Historia de la Cirugía Plástica
Recuerdos y anécdotas del doctor Héctor Marino: segunda parte
Dr. Ricardo J Losardo
Revista Argentina de Cirugía Plástica 2025;(01):0026-0028
Se relata el inicio del Dr. Héctor Marino en el Hospital Rawson (1933) y la influencia de su padre, el destacado cirujano general Salvador Marino, sobre su formación quirúrgica.
Palabras clave: biografía, historia de la medicina, cirugía plástica.
This article describes the beginnings of Dr. Héctor Marino’s career at the Rawson Hospital (1933) and the influence of his father, the prominent general surgeon Salvador Marino, on his surgical training.
Keywords: biography, history of medicine, plastic surgery.
Los autores declaran no poseer conflictos de intereses.
Fuente de información Sociedad Argentina de Cirugía Plástica, Estética y Reparadora. Para solicitudes de reimpresión a Revista Argentina de Cirugía Plástica hacer click aquí.

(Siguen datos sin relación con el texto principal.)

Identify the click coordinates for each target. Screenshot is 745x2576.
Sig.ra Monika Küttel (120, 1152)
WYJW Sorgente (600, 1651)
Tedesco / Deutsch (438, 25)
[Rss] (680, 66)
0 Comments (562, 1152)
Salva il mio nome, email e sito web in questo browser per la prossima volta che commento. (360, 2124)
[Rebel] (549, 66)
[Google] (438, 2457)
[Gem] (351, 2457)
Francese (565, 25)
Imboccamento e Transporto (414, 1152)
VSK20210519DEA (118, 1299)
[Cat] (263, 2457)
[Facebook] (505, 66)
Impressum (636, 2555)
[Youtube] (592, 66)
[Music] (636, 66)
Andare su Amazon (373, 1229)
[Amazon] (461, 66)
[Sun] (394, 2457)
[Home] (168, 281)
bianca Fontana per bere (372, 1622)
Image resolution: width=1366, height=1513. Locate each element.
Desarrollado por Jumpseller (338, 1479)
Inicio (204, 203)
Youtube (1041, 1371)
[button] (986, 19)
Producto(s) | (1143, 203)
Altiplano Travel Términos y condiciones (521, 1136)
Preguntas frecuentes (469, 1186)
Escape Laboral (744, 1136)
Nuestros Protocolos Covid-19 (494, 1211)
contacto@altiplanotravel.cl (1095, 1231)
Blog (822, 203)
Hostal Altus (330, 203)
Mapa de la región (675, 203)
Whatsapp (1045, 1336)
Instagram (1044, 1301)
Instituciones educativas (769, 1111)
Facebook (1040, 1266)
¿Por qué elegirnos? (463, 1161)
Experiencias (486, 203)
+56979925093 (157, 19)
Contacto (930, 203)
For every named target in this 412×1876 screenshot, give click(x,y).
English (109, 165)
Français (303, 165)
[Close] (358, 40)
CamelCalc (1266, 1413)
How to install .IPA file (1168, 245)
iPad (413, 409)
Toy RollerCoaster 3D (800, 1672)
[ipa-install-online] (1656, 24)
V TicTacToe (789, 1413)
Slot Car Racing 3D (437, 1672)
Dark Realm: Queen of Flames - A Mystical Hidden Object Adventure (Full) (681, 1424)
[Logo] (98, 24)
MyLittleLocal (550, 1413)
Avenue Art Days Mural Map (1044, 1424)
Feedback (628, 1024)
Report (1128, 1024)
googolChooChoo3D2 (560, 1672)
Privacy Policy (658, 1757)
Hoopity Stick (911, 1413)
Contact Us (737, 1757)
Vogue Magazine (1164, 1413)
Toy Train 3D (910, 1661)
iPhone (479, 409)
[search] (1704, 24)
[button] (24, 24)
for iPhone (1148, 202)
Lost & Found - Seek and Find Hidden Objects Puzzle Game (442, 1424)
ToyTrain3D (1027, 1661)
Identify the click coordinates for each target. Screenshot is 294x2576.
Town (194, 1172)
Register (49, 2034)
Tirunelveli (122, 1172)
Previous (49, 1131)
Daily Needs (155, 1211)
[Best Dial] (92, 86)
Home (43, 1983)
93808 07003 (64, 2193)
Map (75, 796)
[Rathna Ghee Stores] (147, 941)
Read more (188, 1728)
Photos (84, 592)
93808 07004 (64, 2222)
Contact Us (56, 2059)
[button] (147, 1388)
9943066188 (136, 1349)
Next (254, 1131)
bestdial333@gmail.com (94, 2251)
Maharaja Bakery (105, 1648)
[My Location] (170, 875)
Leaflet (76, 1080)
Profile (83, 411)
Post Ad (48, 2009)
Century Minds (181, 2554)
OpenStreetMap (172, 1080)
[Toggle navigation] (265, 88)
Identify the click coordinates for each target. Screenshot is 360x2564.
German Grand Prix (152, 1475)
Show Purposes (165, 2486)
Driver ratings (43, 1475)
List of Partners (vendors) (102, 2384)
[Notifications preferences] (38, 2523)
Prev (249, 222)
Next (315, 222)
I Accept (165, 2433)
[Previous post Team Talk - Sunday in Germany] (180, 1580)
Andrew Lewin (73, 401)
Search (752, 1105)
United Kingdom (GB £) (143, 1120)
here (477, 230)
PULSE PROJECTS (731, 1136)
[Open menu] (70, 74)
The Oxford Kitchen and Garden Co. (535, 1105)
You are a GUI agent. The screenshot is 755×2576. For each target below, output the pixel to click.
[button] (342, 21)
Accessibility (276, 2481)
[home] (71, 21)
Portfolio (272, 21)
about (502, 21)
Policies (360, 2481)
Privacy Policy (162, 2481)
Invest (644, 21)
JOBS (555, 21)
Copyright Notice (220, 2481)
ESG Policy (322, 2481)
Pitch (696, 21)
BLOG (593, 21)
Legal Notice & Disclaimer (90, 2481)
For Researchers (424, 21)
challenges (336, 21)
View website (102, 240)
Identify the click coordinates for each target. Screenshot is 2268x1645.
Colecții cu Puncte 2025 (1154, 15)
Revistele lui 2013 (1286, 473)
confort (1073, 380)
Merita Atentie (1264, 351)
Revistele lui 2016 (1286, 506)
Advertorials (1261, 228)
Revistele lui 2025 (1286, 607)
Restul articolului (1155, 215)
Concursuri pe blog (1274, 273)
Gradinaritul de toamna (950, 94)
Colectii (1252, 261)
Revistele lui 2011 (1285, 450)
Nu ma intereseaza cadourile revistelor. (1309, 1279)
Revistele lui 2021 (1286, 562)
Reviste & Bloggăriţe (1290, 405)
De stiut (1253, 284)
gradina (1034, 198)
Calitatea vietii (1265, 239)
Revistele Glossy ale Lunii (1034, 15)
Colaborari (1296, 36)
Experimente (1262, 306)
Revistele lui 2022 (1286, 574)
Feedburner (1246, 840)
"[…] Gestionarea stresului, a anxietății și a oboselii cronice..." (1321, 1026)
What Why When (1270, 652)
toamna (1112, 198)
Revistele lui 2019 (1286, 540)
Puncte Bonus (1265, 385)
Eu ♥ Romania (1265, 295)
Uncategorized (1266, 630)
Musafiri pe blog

Recibido 2025-01-24 | Aceptado 2025-02-04 | Publicado 2025-03-31

Introducción
El doctor Héctor Marino (1905-1996), destacado cirujano plástico argentino, fue un pionero de la especialidad en Latinoamérica. Profesor de la Escuela de Posgrado de la Facultad de Medicina de la Universidad del Salvador y primer director de la Carrera de Especialización en Cirugía Plástica. Jefe del Servicio de Cirugía Plástica del Hospital de Oncología “María Curie”. Miembro de Número de la Academia Nacional de Medicina. Miembro Honorario de la Asociación Médica Argentina. Presidente de la Academia Argentina de Cirugía. Presidente de la Sociedad Argentina de Cirugía Plástica.
Marino escribió en los últimos años de su vida tres crónicas de viajes (1935, 1938 y 1944-1945) así como recuerdos y anécdotas de distintas épocas de su vida4-7. A continuación, transcribimos, con algunos retoques, dos de ellas que llevan los títulos “Don Salvador Marino” y “Hospital Rawson: la Escuela Quirúrgica Municipal”.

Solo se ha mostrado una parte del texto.